Я в ту пору слов таких, как «романтика», не знал, но, думаю, чувствовал при виде машин что-то похожее. На паровозы мог смотреть бесконечно, любовался ими, переживал за них. Проводишь состав и думаешь: как он там на перегоне? Или дома, за ужином: как он на станцию пришел? Вот это особенно почему-то было интересно — как приходит поезд на чужую станцию. Вся картина волновала, любые мелочи: как машинист выглянул в окошко, что сделал, что сказал помощнику…

Как-то набрался смелости, подошел к знакомому машинисту.

— Можно с вами до Варгашей доехать?

— Да ты только с работы.

— Ничего, — говорю, а сам волнуюсь: боюсь, откажет. — Ничего, я не помешаю.

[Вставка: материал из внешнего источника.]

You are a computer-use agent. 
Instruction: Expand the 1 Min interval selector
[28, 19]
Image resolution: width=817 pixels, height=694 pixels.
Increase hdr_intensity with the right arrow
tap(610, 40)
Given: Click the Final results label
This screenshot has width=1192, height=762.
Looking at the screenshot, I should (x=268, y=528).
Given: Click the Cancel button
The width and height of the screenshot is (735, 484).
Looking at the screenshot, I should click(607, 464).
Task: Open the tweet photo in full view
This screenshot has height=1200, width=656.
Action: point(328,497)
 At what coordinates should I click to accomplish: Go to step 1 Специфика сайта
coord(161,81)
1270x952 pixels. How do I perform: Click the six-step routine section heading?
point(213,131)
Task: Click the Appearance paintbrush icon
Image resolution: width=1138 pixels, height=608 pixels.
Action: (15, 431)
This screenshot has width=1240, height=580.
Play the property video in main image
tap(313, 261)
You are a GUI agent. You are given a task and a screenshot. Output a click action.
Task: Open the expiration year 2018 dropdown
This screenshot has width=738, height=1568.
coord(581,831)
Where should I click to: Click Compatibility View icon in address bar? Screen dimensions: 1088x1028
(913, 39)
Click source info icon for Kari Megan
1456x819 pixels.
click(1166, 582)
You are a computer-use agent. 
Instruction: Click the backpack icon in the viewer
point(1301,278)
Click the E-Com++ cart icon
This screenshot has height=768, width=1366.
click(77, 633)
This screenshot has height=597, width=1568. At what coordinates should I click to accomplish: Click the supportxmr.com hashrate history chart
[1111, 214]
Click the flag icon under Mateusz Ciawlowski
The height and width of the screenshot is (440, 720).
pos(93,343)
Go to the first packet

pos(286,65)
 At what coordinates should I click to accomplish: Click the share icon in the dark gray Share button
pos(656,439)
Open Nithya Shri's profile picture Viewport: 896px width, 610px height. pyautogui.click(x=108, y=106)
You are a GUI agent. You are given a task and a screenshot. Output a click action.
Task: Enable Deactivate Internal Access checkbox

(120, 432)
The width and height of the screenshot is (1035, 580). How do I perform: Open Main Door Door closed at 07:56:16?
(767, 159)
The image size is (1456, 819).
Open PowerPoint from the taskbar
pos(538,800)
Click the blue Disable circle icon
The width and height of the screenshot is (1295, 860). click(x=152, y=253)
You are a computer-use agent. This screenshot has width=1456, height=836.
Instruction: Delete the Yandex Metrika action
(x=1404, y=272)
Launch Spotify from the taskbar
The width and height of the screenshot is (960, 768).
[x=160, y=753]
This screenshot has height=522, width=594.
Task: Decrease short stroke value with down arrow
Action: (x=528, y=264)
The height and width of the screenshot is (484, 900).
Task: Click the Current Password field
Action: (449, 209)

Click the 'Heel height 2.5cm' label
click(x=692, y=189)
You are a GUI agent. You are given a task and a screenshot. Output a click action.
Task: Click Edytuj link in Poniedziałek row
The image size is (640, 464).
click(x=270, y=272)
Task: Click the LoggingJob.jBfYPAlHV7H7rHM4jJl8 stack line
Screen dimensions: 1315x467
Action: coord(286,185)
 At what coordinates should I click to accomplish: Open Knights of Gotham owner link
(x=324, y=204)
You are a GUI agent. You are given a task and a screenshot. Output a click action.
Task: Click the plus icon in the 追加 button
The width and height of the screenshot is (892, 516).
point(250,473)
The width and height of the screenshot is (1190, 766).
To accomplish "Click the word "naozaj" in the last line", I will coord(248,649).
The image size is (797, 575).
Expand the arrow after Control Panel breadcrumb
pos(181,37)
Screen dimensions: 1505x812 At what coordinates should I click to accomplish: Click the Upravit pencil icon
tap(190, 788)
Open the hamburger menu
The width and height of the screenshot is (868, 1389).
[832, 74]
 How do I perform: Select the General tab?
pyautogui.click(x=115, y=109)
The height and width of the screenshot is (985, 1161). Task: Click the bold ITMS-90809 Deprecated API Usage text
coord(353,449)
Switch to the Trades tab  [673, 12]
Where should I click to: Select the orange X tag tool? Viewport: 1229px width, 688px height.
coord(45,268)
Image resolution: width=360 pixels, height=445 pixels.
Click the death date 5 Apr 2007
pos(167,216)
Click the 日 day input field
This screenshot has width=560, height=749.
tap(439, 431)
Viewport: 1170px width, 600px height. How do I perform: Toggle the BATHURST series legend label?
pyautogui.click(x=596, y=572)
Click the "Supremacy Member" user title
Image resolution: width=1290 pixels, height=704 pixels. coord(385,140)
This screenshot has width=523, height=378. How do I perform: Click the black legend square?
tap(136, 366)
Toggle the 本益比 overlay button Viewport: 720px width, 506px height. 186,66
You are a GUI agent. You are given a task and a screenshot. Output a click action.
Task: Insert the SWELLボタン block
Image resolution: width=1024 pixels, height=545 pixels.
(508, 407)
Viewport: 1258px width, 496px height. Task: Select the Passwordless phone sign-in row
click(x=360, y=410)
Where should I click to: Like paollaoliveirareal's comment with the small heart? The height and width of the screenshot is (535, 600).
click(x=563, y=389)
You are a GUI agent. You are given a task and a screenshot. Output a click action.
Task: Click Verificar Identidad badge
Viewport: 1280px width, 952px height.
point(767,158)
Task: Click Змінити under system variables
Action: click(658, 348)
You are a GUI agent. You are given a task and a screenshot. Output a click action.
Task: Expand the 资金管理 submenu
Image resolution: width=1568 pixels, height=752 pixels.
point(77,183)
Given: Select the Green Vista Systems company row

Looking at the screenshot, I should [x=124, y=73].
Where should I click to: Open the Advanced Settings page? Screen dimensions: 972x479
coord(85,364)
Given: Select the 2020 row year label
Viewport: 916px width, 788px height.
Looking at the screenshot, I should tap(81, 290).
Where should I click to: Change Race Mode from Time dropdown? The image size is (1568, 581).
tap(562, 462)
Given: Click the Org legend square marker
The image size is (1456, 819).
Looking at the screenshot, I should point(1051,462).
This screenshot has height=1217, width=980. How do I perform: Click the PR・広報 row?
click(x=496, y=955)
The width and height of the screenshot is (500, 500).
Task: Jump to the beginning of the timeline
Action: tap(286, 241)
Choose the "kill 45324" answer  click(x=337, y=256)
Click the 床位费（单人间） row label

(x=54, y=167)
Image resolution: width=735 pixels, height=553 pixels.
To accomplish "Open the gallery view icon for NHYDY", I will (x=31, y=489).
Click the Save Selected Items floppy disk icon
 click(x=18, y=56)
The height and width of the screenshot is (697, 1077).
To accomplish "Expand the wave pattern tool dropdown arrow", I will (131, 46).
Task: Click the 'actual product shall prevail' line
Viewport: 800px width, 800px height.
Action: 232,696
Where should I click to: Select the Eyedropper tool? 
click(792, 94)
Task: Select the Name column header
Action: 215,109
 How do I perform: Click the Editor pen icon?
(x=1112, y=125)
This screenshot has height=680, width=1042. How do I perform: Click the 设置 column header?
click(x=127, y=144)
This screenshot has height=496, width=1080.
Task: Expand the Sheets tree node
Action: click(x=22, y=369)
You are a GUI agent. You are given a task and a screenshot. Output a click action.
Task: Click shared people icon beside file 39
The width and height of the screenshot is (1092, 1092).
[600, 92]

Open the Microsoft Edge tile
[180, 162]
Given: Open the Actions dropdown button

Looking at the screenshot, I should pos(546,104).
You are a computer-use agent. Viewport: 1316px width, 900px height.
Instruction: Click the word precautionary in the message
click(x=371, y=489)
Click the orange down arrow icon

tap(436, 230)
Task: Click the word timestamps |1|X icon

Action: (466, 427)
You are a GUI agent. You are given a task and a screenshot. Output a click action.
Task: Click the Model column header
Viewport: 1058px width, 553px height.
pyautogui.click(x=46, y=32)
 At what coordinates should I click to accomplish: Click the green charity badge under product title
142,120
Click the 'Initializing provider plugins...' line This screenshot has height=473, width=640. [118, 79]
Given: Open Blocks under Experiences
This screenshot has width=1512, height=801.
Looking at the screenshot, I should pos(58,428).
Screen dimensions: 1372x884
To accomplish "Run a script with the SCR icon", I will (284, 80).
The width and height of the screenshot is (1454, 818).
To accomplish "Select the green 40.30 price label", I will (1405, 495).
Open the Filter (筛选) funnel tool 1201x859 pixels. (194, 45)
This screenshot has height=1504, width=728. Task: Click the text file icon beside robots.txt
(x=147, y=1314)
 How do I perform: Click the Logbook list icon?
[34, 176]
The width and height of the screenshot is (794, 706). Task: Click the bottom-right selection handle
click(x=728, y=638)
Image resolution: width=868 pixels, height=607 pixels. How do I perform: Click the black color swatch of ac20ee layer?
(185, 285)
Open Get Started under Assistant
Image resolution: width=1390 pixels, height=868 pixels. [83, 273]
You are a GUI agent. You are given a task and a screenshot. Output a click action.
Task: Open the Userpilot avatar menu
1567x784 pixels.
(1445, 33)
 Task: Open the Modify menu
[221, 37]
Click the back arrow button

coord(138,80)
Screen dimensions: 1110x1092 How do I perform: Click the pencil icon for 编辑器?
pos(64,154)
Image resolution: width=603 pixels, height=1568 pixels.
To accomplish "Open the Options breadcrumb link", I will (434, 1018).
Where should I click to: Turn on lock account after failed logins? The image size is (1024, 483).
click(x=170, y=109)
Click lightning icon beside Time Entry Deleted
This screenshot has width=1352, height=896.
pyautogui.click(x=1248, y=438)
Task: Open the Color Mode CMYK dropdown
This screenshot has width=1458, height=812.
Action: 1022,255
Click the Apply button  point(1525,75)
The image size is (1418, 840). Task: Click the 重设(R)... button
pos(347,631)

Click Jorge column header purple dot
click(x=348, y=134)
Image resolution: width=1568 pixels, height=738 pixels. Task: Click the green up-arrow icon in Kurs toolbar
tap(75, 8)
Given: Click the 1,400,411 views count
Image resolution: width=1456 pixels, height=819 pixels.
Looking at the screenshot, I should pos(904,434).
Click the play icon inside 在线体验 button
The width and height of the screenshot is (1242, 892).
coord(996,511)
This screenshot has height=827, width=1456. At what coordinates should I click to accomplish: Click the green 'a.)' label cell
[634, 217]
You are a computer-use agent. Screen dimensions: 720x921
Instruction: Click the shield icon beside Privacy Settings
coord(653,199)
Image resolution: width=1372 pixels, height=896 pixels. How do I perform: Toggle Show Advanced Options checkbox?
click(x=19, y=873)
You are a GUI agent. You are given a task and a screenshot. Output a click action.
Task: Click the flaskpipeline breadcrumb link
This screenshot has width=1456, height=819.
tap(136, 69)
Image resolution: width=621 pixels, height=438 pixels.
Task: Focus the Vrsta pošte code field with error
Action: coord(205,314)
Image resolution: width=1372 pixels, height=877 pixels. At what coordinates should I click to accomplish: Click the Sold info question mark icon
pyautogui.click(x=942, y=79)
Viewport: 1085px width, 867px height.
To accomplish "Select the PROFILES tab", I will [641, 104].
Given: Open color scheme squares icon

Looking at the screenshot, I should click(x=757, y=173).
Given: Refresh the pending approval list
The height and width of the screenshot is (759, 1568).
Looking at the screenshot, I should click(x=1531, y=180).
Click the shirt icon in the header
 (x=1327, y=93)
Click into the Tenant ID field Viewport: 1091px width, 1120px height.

— Раз так — валяй в будку.

Поехали. Не помню себя от радости — совсем мальчишка! Пристроился в уголке, дышать боюсь. Не заметил, как до Варгашей добрались.

Снова к машинисту.

— А до Лебяжки можно?

— Давай!

Едем дальше. Неловко без дела сидеть, бригада-то работает. Наделал им по дороге фитилей, масленки приготовил — отрабатываю свое. К помощнику присматриваюсь. Кочегарить — дело простое: подавай уголь с тендера в лоток. А топить — это искусство. Помощник как даст лопатой, с пристуком, с этаким вывертом, а уголь у него летит ровно, рассеивается и сгорает в момент.

— Бери лопату, Иван, — говорит помощник.

Встал у топки, начал швырять уголек.

— Не танцуй! — кричит помощник. — Стой твердо, найди упор. Рукой легче, а то огонь завалишь… Так, так! Тоньше насыпай, ровней. Уголь должен идти враструску, веером. Присыпай, Ваня, присыпай! Сейчас уголек займется и гореть будет красиво, чисто. Белым пламенем будет гореть! Накидал лишнего — худо. Пока уголь раскалится, пар сядет. Недобросал — еще хуже: прогар! Легче, легче. Хорошо, Иван!

Так и научился топить.


…Блинов возвращался из этих поездок далеко за полночь или под самое утро. Ему хорошо помнятся эти возвращения. С пылающим лицом он шагал по путям мимо остывших паровозов, молчаливых и холодных, но хранивших в своих недрах яростную силу, которая завтра вновь погонит их на просторы Сибири.

7

…машины были для него людьми и постоянно возбуждали в нем чувства, мысли и желания.

Блиновское влечение к технике, его почти детское чувство одушевленности машины в известном смысле надо признать историческим, то есть привязанным к определенной эпохе, конкретно к первой трети нашего века.

Андрей Платонов часто описывал именно те годы, до которых мы дошли в своем рассказе. На страницах платоновских книг кричат паровозы, тревожно светятся в ночи огни предупреждений, и сияние локомотивных прожекторов заливает огромный мир стальных путей, перепутий, стрелок, семафоров. Писатель любил этот мир.